Eram do tamanho de punhos, douradas, com presas quádruplas, produzindo um som assustador ao ranger os dentes durante o voo. Avançavam em nuvens tão densas que pareciam massas de ouro deslizando pelo céu. Essas formigas, céleres e letais, possuíam mandíbulas capazes de despedaçar até armas mágicas, forçando bestas demoníacas do sexto ou sétimo nível do Estágio Inato a recuarem. Qualquer um apanhado por elas estava fadado à morte.
— Ding! Parabéns, hospedeiro, inimigo eliminado com sucesso. Você recebeu cinco pontos de mérito. — Com um leve tremor da Lâmina Sangrenta em sua mão, uma rajada de energia cortante disparou, eliminando uma formiga. O aviso frio do sistema ecoou em sua mente.
— Cinco pontos... Equivalente a uma besta demoníaca de segundo nível do quinto estágio — murmurou Fayan. A cada golpe, sua velocidade aumentava, pois, num breve instante de distração, dezenas de formigas o cercaram.
— Ding! Parabéns, hospedeiro, inimigo eliminado com sucesso. Você recebeu cinco pontos de mérito.
— Ding! Parabéns, hospedeiro, inimigo eliminado com sucesso. Você recebeu quinze pontos de mérito.
— Ding! Parabéns, hospedeiro. Técnica de Espada Fantasma de nível terrestre: proficiência +10.
Movimentando a espada com exatidão, Fayan dominava perfeitamente os princípios de velocidade, precisão e letalidade. Sem recorrer à energia espiritual, confiava no fio da Lâmina Sangrenta para perfurar as defesas das formigas, abatendo-as uma a uma. O sistema não cessava de lhe informar dos méritos adquiridos.
— Estranho... Por que aquele rapaz não veio? Será que foi devorado pelas formigas? — pensou Veranil, parada sobre um galho robusto, surpresa ao notar a ausência de Fayan.
— Esse garoto é mesmo inconsequente. Enfrentar aquelas criaturas no oitavo nível do Estágio de Condensação de Qi... Não teme a morte ou não conhece o perigo? E se fossem as formigas de elite? Nem um cultivador do Estágio Mortal sobreviveria... — A percepção aguçada de Veranil permitiu-lhe notar Fayan lutando bravamente, estampando em seu rosto uma expressão de incredulidade.

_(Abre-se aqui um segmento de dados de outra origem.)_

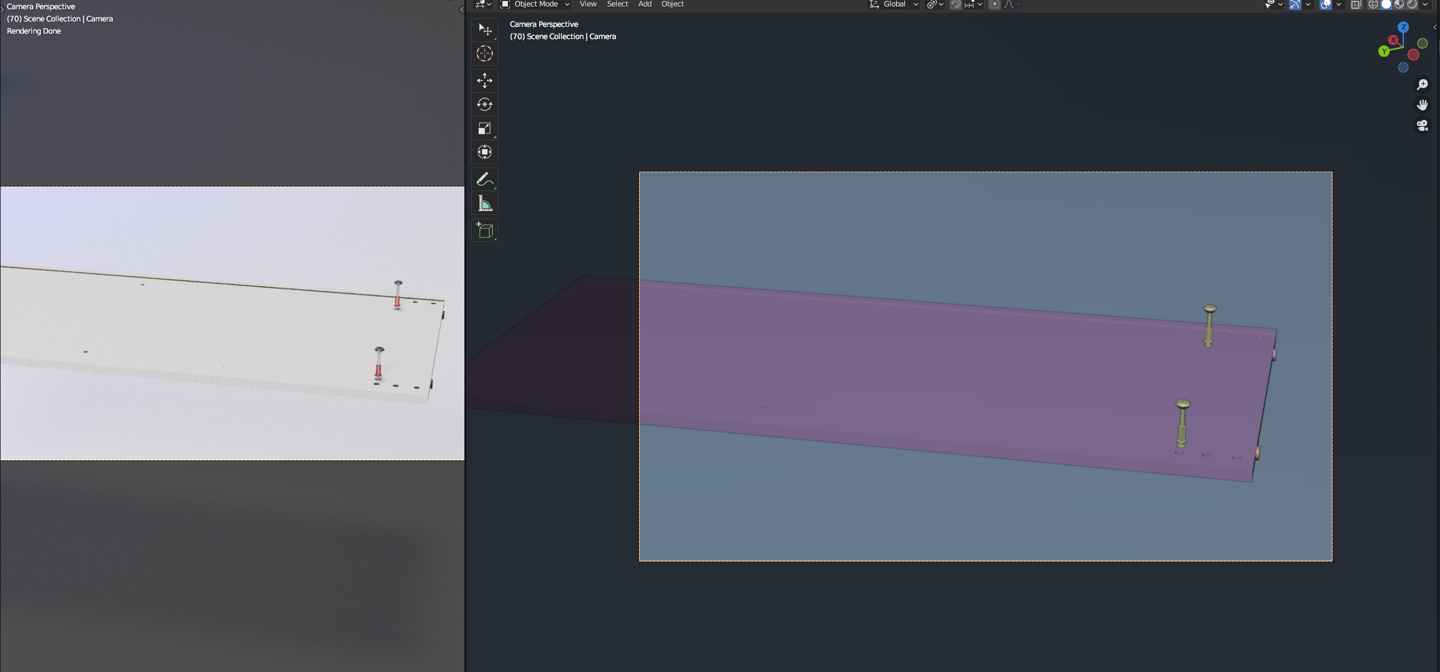The image size is (1440, 672).
Task: Select the Rotate tool
Action: tap(485, 103)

Em poucos instantes, Fayan eliminou quase cem formigas, acumulando quinhentos pontos de mérito. Contudo, esse breve momento custou-lhe caro: estava agora completamente cercado. Milhares de formigas o envolviam, agarrando-se até mesmo às suas costas, onde rasgavam sua carne sem qualquer impedimento pela energia protetora.
Um grito dilacerante escapou de seus lábios. Fayan tentou expulsá-las com sua energia, mas as formigas agarravam-se como parasitas, difíceis de remover.

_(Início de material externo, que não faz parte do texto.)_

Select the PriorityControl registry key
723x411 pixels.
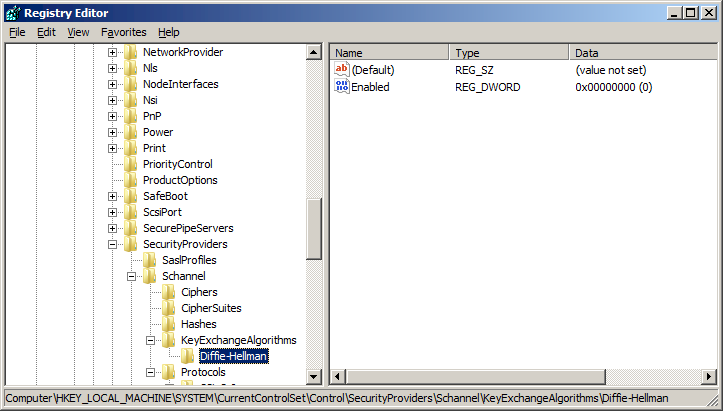(178, 164)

— Maldição, elas ignoram ataques energéticos! — Com um soco devastador, tentou afastá-las, mas tudo o que conseguiu foi lançá-las para longe, apenas para vê-las retornarem ao ataque.
Fayan franziu o cenho. Não havia outra saída senão usar sua espada. Mesmo canalizando energia, conseguia eliminar no máximo cinco formigas por golpe. Abrir caminho seria quase impossível.
— Ai... Por que meu coração é tão bondoso? Vou salvá-lo desta vez — suspirou Veranil, já imaginando Fayan sendo devorado. Em seguida, voou até a maior concentração de formigas.
Com um gesto, uma fita de seda púrpura disparou, agitando-se e afastando as formigas ao redor. Enrolando-se em Fayan, a fita o retirou do cerco.
— Não se mexa, garoto, vou tirá-lo daqui — avisou Veranil ao sentir a resistência do rapaz, que tentava se desvencilhar.
— Voando sobre o qi... Você é uma cultivadora do Estágio Inato! — exclamou Fayan, admirado ao ver a jovem, de aparência similar à sua, demonstrando tamanha força.
— Já disse para não se mexer! — repreendeu Veranil, irritada, ao perceber que sua velocidade diminuía enquanto Fayan se debatia. Logo, ambos ficaram novamente cercados pelas formigas.
— Não é por querer, senhorita, mas essas formigas estão devorando minha carne! — Fayan, preso pela fita, sentia-se impotente, como uma presa à mercê do carrasco. Suas pernas estavam cobertas de formigas, que ele tentava remover à força.
— Aguente firme só mais um pouco, logo conseguirei tirá-lo daqui — respondeu ela, vendo a fita manchada de sangue, já imaginando a dor que ele sofria.
— Melhor me soltar. Deixe-me acabar com as formigas que estão em mim, aí poderemos sair juntos. Se não, não vou sobreviver para acompanhá-la — respondeu Fayan, franzindo o cenho. O ataque era tão intenso que nem mesmo seu sistema de reparação celestial conseguia regenerar os ferimentos com rapidez suficiente.